The turning point came in 1986, when Shaw, then in his mid-40's and the executive director of a New Jersey YM-YWHA , decided to stay home one weekend to write a comedy about his wife's kosher catering business. "You can't do that," she joked. "You can't write, and you're not funny." Undeterred, Shaw rose at 3 a.m. every morning to write the play before going off to his day job. Five years later, "A Catered Affair," co-written with producer George W. George, debuted off-Broadway.



Shaw's third play, "The Gathering," also began as a comedy -- until the author discovered he was weeping while he wrote. "Every time I sat down, I was mourning my father's losses and my losses as a child," said the author, a veteran of men's consciousness-raising groups. "I wasn't satisfied with who I was as a person, and a lot of it was because I was not happy with my relationship with my father," he added of the genesis of the play. "I felt I finally needed to understand how his life was cut out from under him. I felt I needed to emotionally connect with him while he was still alive."
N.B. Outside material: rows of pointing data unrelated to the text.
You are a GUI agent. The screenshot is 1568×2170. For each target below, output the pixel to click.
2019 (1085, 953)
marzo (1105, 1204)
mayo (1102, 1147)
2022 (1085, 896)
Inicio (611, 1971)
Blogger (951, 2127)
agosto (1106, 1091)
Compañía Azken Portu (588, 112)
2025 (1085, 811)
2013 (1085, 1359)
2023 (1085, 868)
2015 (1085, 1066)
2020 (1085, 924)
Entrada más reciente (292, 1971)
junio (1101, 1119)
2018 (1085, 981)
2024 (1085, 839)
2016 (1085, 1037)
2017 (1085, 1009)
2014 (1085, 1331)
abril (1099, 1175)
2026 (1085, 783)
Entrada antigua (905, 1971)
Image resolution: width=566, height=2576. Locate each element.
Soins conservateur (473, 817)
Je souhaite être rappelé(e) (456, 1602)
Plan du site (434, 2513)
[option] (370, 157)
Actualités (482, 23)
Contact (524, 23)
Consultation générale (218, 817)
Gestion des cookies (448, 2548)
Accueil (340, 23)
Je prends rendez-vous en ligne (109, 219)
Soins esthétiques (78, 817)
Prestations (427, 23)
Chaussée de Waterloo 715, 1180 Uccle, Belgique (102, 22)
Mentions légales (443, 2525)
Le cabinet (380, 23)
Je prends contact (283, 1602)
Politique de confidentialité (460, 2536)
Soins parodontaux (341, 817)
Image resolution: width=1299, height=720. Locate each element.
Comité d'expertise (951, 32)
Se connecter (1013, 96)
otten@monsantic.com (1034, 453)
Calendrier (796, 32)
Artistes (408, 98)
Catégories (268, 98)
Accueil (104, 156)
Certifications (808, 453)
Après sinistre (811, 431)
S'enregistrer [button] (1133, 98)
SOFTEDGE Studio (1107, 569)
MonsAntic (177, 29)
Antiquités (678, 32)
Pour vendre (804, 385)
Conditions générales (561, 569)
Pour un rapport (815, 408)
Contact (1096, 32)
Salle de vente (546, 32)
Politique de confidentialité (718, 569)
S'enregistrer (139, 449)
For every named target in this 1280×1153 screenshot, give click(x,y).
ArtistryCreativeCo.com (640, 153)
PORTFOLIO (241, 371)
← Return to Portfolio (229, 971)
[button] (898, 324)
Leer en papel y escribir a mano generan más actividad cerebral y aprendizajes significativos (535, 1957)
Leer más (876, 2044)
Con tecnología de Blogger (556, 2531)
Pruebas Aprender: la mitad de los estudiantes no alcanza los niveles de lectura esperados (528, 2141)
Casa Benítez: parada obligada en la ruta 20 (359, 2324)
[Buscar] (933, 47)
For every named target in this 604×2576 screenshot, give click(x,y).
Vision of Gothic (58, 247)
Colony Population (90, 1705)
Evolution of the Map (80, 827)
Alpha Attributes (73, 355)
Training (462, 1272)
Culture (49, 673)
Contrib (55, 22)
As Shaw prepared for a 1999 run of his play at Manhattan's Jewish Repertory Theater, largely financed by a second mortgage on his home, he sent Gabe two drafts of the script. But he was too intimidated to ask whether his father had read them. On opening night, he was more nervous about Gabe's response than that of the newspaper critics. "The minute the curtain closed, I raced out to the street to smoke," he recalled. At the post-performance reception, the taciturn octogenarian hardly said a word. "But his face was all lit up. I could see the love," says Shaw, whose play ran for five successful months at the Jewish Rep.

Today, "The Gathering" is Broadway-bound, but Shaw chooses to keep his day job at the Y. He still rises at 3 a.m. to write, averaging just four hours of sleep a night. But he finally feels validated as an artist and as a son. "With 'The Gathering,' I've been able to come to closure and healing with my father," he said. "We're much more connected. I just feel him loving me."